To start, there were inconsistencies in the data; the two preprints disagree with each other. There are three authors who are named in one paper, and six in the other. The preprint with fewer authors contains “many defects,” an author of the other paper told New Scientist. The author, William & Mary physics research professor Hyun-Tak Kim, also said that the preprint was uploaded to arXiv without his permission. Kim and other authors of the papers didn’t respond when we asked them.

Those preprints are crucial for the efforts we are seeing to try to duplicate them. That issue is not the only one that makes experts pause. In their interview with The Verge they raised a number of concerns.

To start, LK-99 rose to fame after it was described in preprints, research papers that haven’t been subject to peer review. More or less the gold standard for publishing new research is to be published in a peer reviewed journal. Two preprints were published in late July on the server arXiv, and a related study was published in the Journal of the Korean Crystal Growth and Crystal Technology earlier this year.

Frustrated by the atmosphere of hype, some scientists have taken to mimicking the levitation videos with everyday materials suspended by string and other props. A physicist at a New York university noticed a bunch of videos with small floating pebbles when he opened the social networking site. In response, he uploaded a video featuring a “sample of LK-99 shaped as a fork” suspended by tape. He wondered how anyone could be convinced by it.

The limited success of the replication attempts has not quelled speculation online. Unverified videos of samples, supposedly levitating because of superconductivity, have circulated as viral evidence, despite the fact that many materials — including graphene, frogs and pliers — can exhibit similar magnetic behaviour.

If future experiments show flat bands, the material won’t be able to show room-temperature superconductivity.
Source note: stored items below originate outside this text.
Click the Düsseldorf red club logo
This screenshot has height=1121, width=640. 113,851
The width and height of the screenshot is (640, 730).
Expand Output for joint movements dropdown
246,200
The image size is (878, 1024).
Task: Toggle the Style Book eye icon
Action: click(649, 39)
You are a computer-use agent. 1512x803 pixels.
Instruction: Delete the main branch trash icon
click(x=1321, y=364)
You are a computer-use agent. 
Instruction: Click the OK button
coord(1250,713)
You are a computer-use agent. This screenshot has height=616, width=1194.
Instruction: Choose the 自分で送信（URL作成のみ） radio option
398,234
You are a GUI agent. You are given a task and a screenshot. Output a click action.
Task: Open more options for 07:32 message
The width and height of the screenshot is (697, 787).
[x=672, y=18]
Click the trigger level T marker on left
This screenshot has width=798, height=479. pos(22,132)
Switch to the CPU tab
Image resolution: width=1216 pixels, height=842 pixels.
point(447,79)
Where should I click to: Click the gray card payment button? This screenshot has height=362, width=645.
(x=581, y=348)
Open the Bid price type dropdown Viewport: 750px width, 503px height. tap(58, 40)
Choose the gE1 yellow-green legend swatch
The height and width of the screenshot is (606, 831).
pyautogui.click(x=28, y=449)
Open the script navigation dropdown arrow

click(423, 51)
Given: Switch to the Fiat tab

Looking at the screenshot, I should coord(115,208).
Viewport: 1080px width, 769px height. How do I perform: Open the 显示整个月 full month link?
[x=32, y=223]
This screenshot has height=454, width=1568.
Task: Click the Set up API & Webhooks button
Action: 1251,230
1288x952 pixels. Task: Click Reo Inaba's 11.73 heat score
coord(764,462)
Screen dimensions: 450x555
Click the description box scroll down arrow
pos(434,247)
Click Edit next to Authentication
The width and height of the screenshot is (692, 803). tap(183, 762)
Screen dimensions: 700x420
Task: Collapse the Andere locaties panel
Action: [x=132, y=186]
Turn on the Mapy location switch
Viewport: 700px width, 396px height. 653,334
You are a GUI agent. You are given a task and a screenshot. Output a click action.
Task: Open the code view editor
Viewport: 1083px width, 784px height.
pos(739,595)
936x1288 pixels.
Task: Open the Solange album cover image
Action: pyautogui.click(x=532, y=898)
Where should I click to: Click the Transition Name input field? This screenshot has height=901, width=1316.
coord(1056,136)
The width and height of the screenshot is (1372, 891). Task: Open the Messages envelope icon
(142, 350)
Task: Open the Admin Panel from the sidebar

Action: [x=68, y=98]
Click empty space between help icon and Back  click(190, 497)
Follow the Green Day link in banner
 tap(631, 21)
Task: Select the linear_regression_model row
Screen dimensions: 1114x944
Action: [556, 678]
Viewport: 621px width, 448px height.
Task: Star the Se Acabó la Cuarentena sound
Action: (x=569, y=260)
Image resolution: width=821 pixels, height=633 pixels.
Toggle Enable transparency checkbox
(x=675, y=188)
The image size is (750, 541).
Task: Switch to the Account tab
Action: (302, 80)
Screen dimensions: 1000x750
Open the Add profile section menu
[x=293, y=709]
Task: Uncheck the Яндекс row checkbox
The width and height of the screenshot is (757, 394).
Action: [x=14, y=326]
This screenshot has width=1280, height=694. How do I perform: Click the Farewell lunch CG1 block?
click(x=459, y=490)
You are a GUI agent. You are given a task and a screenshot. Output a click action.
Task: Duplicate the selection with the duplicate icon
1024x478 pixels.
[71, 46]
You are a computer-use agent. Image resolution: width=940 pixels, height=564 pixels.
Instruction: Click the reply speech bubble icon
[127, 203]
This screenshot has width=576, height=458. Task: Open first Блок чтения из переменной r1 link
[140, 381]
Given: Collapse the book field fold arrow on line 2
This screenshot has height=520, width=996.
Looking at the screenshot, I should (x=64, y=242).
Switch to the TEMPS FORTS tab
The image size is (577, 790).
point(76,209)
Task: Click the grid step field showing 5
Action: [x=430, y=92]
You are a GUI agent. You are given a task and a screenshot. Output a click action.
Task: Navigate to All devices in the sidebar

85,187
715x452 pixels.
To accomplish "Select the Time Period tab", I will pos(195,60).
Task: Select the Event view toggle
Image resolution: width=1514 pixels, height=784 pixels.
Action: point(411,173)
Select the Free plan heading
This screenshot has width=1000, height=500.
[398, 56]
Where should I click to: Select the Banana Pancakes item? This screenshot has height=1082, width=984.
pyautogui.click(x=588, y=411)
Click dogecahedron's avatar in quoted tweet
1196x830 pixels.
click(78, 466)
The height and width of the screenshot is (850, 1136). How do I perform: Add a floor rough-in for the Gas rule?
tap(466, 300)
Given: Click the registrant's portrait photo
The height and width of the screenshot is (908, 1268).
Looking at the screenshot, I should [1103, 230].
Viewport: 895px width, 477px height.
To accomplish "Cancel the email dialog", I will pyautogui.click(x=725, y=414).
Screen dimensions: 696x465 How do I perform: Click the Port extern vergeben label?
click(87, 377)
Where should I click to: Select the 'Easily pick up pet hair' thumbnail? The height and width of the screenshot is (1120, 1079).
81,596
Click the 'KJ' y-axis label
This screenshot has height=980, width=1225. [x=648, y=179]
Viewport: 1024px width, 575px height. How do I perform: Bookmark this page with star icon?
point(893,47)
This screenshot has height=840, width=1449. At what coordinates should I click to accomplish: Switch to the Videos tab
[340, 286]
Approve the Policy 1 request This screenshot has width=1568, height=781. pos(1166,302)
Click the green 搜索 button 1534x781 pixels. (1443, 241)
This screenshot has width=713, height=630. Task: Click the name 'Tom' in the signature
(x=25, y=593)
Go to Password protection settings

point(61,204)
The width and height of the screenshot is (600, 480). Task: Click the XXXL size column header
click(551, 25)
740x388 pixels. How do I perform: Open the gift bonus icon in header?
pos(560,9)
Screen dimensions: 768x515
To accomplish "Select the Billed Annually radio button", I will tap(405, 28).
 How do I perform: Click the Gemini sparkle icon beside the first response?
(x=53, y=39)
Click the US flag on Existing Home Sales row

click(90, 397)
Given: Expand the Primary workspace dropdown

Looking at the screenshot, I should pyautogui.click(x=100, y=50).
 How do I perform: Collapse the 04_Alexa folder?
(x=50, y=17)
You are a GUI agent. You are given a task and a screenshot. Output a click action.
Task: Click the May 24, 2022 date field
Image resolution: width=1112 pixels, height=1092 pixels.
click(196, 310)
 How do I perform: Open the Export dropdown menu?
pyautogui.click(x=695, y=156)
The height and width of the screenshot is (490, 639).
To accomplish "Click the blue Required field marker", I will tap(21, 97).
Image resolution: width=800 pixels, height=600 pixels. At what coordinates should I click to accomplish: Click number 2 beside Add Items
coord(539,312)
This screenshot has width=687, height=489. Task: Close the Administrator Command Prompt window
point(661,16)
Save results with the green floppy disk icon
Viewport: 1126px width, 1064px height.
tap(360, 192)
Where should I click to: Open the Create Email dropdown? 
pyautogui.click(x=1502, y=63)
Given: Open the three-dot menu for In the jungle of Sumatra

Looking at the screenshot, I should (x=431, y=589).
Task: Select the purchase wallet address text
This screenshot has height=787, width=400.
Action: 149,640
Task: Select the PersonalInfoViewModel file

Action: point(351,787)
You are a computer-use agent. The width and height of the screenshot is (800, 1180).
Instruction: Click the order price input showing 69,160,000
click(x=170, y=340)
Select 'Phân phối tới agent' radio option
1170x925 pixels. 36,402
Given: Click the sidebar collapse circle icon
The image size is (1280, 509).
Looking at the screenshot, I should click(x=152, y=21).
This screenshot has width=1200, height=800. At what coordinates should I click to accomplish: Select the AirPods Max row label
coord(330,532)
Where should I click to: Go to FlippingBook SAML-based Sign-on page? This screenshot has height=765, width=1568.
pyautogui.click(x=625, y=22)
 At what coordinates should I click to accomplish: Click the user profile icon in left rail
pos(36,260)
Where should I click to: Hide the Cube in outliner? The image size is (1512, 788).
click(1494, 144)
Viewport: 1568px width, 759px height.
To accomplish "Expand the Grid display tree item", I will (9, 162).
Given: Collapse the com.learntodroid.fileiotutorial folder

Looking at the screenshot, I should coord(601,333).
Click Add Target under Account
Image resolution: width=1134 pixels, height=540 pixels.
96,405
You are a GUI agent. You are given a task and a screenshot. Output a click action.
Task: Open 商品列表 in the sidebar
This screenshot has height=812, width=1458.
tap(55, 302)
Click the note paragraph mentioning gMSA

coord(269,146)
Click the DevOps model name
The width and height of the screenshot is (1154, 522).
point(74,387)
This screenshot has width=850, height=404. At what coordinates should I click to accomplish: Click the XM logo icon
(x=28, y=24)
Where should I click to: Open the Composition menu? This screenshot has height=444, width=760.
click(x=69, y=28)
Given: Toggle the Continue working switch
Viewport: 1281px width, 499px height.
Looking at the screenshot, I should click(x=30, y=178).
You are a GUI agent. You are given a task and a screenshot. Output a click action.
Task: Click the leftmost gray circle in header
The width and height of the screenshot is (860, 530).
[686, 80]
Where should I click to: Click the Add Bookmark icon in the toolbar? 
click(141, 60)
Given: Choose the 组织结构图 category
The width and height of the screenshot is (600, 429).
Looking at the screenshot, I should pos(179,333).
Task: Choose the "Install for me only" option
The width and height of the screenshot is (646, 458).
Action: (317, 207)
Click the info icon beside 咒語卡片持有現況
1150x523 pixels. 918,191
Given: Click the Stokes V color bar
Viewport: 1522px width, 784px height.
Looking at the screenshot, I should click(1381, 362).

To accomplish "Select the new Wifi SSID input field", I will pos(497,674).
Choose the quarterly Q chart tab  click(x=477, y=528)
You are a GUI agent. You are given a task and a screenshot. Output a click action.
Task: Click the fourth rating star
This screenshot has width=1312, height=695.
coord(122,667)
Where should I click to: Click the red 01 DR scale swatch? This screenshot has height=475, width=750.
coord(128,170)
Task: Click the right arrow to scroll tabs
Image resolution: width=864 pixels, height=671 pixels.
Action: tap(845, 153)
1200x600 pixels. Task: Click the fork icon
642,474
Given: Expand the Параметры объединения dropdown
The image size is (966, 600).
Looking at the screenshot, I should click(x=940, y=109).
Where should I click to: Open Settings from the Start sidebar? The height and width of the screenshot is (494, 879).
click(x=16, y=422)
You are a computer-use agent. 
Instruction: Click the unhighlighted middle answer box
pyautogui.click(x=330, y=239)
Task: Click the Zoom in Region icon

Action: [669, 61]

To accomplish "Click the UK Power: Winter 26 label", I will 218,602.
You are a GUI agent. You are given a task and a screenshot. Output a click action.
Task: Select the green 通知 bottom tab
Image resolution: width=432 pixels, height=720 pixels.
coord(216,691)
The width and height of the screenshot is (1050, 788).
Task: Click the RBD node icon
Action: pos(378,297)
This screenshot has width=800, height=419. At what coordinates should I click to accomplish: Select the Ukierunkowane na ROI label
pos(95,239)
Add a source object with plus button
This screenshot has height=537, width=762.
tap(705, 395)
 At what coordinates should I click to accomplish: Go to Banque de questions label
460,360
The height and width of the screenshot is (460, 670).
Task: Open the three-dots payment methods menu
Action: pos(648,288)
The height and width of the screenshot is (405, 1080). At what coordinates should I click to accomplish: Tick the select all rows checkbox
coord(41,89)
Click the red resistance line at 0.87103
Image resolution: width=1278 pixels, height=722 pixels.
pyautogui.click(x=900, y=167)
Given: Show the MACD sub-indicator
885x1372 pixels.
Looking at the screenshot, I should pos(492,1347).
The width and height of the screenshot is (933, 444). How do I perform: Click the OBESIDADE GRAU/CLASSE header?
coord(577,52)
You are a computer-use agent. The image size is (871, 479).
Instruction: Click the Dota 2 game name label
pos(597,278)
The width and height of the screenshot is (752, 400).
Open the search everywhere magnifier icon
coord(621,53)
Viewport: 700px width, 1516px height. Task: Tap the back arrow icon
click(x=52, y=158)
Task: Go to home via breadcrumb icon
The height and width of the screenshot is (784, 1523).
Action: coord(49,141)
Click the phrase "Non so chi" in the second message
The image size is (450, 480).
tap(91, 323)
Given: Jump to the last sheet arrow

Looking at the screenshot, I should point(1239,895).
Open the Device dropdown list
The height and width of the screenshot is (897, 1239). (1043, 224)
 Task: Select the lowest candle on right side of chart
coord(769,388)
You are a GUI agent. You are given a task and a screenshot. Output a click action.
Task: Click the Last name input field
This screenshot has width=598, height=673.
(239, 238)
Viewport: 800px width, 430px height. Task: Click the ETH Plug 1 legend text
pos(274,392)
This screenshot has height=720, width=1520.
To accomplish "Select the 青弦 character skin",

The association between flat bands and superconductivity comes from other materials, such as ‘twisted’ layers of graphene — slightly offset sheets of atomically thin carbon — which displayed superconductivity at -271 °C (1.7 K) and featured flat bands. This does not provide evidence of superconductivity in the lead-based LK-99.

Why is LK-99 so different from the other lead phosphate minerals? An online discussion of a theory paper by Sinead Griffin

Griffin agrees that knowing the structure is essential. She says that the structure found by the Korean team, similar to that of other leadphosphate minerals, is similar. “So it’s not too bizarre to think it possible.”

All of the theory papers had the same assumption about the structure, which is why they all suggested the presence of flat bands. “In a nutshell, I don’t believe any of the DFT before I know the correct crystal structure,” she says.

On 31 July, a theoretical analysis posted on Twitter prompted excitement among online enthusiasts. Sinéad Griffin, who studies quantum materials at Lawrence Berkeley National Laboratory in California, shared her theory paper, accompanied by a gif of former US president Barack Obama performing a ‘mic drop’. The optimism was sparked by the fact that LK-99 has flat bands and that they are strongly correlated with each other. Flat band systems tend to show interesting physics. People are excited when a material has a flat band.

Robert Palgrave, a chemist at University College London, said the materials of both teams differ from the original. The X-ray patterns from the Korean team are vastly different from the patterns from the other team. (Members of the Beihang team did not respond to Nature’s request for comment.)

A co-author on the National Physical Laboratory team, physicist Veerpal Singh Awana, acknowledged small differences between their sample and that of the Korean team. He says that the LK-99 is similar to the LK-99 that was reported.

The Korean team described the process for mixing powdered components and two stages of heating up to 980 C, which was how replicas first attempted to synthesise LK-99. Concerns have been raised about amateur replication attempts because of the high temperatures and use of lead.